=== Begin Enclosure ===
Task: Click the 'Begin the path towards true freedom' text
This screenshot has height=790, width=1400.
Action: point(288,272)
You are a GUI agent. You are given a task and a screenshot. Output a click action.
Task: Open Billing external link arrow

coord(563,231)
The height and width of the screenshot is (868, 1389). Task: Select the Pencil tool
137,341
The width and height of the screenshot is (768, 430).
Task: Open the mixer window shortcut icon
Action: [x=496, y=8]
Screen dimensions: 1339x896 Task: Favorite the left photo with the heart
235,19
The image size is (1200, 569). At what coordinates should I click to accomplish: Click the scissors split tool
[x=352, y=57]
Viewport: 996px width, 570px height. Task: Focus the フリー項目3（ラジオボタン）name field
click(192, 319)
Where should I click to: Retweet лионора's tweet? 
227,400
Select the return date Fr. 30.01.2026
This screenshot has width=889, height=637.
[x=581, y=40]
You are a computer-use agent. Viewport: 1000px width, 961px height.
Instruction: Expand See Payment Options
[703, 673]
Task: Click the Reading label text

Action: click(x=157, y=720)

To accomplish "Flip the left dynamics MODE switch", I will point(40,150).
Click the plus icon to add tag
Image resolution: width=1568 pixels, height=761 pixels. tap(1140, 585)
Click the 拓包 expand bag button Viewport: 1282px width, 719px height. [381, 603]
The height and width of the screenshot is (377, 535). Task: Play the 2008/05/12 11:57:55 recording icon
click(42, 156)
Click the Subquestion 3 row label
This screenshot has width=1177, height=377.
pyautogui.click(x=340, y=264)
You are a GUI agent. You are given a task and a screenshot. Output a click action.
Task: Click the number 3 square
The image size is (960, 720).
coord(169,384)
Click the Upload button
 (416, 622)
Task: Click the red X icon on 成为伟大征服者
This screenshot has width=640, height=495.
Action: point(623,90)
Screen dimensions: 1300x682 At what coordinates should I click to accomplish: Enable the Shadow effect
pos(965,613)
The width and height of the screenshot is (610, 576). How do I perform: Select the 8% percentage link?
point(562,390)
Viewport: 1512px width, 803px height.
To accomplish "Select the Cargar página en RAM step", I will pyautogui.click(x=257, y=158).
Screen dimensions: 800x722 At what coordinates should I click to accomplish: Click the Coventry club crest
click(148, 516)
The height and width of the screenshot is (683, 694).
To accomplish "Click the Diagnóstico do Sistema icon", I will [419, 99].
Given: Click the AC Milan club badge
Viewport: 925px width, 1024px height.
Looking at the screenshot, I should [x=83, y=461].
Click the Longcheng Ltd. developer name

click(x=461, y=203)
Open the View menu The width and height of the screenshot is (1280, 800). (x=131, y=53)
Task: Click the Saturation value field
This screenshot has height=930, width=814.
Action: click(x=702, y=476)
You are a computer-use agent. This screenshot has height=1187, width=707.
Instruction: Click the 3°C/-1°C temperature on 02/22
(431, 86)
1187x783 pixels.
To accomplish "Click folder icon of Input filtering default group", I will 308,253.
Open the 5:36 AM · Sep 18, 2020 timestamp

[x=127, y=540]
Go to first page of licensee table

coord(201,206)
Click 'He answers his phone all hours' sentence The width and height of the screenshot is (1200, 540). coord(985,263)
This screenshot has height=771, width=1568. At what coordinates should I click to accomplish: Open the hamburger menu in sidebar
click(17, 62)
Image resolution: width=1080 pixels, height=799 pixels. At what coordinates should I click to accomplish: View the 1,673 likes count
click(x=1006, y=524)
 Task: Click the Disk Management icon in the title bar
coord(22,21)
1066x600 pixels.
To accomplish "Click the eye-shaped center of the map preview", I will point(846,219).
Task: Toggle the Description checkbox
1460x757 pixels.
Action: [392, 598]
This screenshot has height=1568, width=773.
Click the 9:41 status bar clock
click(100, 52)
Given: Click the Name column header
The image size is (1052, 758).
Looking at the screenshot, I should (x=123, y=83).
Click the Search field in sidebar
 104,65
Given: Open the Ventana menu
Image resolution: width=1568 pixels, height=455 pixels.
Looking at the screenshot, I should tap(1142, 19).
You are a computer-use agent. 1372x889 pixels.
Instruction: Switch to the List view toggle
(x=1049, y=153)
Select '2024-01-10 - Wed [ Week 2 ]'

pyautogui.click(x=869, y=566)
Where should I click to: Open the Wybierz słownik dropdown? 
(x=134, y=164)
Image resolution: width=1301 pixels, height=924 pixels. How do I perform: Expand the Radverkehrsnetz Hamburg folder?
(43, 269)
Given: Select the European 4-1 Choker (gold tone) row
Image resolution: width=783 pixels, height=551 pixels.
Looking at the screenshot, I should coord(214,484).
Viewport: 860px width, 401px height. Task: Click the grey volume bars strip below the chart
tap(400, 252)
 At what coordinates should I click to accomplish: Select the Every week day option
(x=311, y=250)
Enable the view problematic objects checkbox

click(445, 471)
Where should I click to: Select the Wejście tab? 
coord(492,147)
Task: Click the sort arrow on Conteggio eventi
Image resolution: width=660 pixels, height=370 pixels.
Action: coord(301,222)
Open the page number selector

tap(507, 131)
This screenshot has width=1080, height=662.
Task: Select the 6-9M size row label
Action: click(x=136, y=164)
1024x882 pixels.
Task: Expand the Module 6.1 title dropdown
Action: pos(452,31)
=== End Enclosure ===
● REQUIREMENT: Print the records once more, exactly as they were given.

● EXERCISE RESULT:
Task: Click the 'Begin the path towards true freedom' text
This screenshot has height=790, width=1400.
Action: point(288,272)
You are a GUI agent. You are given a task and a screenshot. Output a click action.
Task: Open Billing external link arrow

coord(563,231)
The height and width of the screenshot is (868, 1389). Task: Select the Pencil tool
137,341
The width and height of the screenshot is (768, 430).
Task: Open the mixer window shortcut icon
Action: [x=496, y=8]
Screen dimensions: 1339x896 Task: Favorite the left photo with the heart
235,19
The image size is (1200, 569). At what coordinates should I click to accomplish: Click the scissors split tool
[x=352, y=57]
Viewport: 996px width, 570px height. Task: Focus the フリー項目3（ラジオボタン）name field
click(192, 319)
Where should I click to: Retweet лионора's tweet? 
227,400
Select the return date Fr. 30.01.2026
This screenshot has width=889, height=637.
[x=581, y=40]
You are a computer-use agent. Viewport: 1000px width, 961px height.
Instruction: Expand See Payment Options
[703, 673]
Task: Click the Reading label text

Action: click(x=157, y=720)

To accomplish "Flip the left dynamics MODE switch", I will point(40,150).
Click the plus icon to add tag
Image resolution: width=1568 pixels, height=761 pixels. tap(1140, 585)
Click the 拓包 expand bag button Viewport: 1282px width, 719px height. [381, 603]
The height and width of the screenshot is (377, 535). Task: Play the 2008/05/12 11:57:55 recording icon
click(42, 156)
Click the Subquestion 3 row label
This screenshot has width=1177, height=377.
pyautogui.click(x=340, y=264)
You are a GUI agent. You are given a task and a screenshot. Output a click action.
Task: Click the number 3 square
The image size is (960, 720).
coord(169,384)
Click the Upload button
 (416, 622)
Task: Click the red X icon on 成为伟大征服者
This screenshot has width=640, height=495.
Action: point(623,90)
Screen dimensions: 1300x682 At what coordinates should I click to accomplish: Enable the Shadow effect
pos(965,613)
The width and height of the screenshot is (610, 576). How do I perform: Select the 8% percentage link?
point(562,390)
Viewport: 1512px width, 803px height.
To accomplish "Select the Cargar página en RAM step", I will pyautogui.click(x=257, y=158).
Screen dimensions: 800x722 At what coordinates should I click to accomplish: Click the Coventry club crest
click(148, 516)
The height and width of the screenshot is (683, 694).
To accomplish "Click the Diagnóstico do Sistema icon", I will [419, 99].
Given: Click the AC Milan club badge
Viewport: 925px width, 1024px height.
Looking at the screenshot, I should [x=83, y=461].
Click the Longcheng Ltd. developer name

click(x=461, y=203)
Open the View menu The width and height of the screenshot is (1280, 800). (x=131, y=53)
Task: Click the Saturation value field
This screenshot has height=930, width=814.
Action: click(x=702, y=476)
You are a computer-use agent. This screenshot has height=1187, width=707.
Instruction: Click the 3°C/-1°C temperature on 02/22
(431, 86)
1187x783 pixels.
To accomplish "Click folder icon of Input filtering default group", I will 308,253.
Open the 5:36 AM · Sep 18, 2020 timestamp

[x=127, y=540]
Go to first page of licensee table

coord(201,206)
Click 'He answers his phone all hours' sentence The width and height of the screenshot is (1200, 540). coord(985,263)
This screenshot has height=771, width=1568. At what coordinates should I click to accomplish: Open the hamburger menu in sidebar
click(17, 62)
Image resolution: width=1080 pixels, height=799 pixels. At what coordinates should I click to accomplish: View the 1,673 likes count
click(x=1006, y=524)
 Task: Click the Disk Management icon in the title bar
coord(22,21)
1066x600 pixels.
To accomplish "Click the eye-shaped center of the map preview", I will point(846,219).
Task: Toggle the Description checkbox
1460x757 pixels.
Action: [392, 598]
This screenshot has height=1568, width=773.
Click the 9:41 status bar clock
click(100, 52)
Given: Click the Name column header
The image size is (1052, 758).
Looking at the screenshot, I should (x=123, y=83).
Click the Search field in sidebar
 104,65
Given: Open the Ventana menu
Image resolution: width=1568 pixels, height=455 pixels.
Looking at the screenshot, I should tap(1142, 19).
You are a computer-use agent. 1372x889 pixels.
Instruction: Switch to the List view toggle
(x=1049, y=153)
Select '2024-01-10 - Wed [ Week 2 ]'

pyautogui.click(x=869, y=566)
Where should I click to: Open the Wybierz słownik dropdown? 
(x=134, y=164)
Image resolution: width=1301 pixels, height=924 pixels. How do I perform: Expand the Radverkehrsnetz Hamburg folder?
(43, 269)
Given: Select the European 4-1 Choker (gold tone) row
Image resolution: width=783 pixels, height=551 pixels.
Looking at the screenshot, I should coord(214,484).
Viewport: 860px width, 401px height. Task: Click the grey volume bars strip below the chart
tap(400, 252)
 At what coordinates should I click to accomplish: Select the Every week day option
(x=311, y=250)
Enable the view problematic objects checkbox

click(445, 471)
Where should I click to: Select the Wejście tab? 
coord(492,147)
Task: Click the sort arrow on Conteggio eventi
Image resolution: width=660 pixels, height=370 pixels.
Action: coord(301,222)
Open the page number selector

tap(507, 131)
This screenshot has width=1080, height=662.
Task: Select the 6-9M size row label
Action: click(x=136, y=164)
1024x882 pixels.
Task: Expand the Module 6.1 title dropdown
Action: pos(452,31)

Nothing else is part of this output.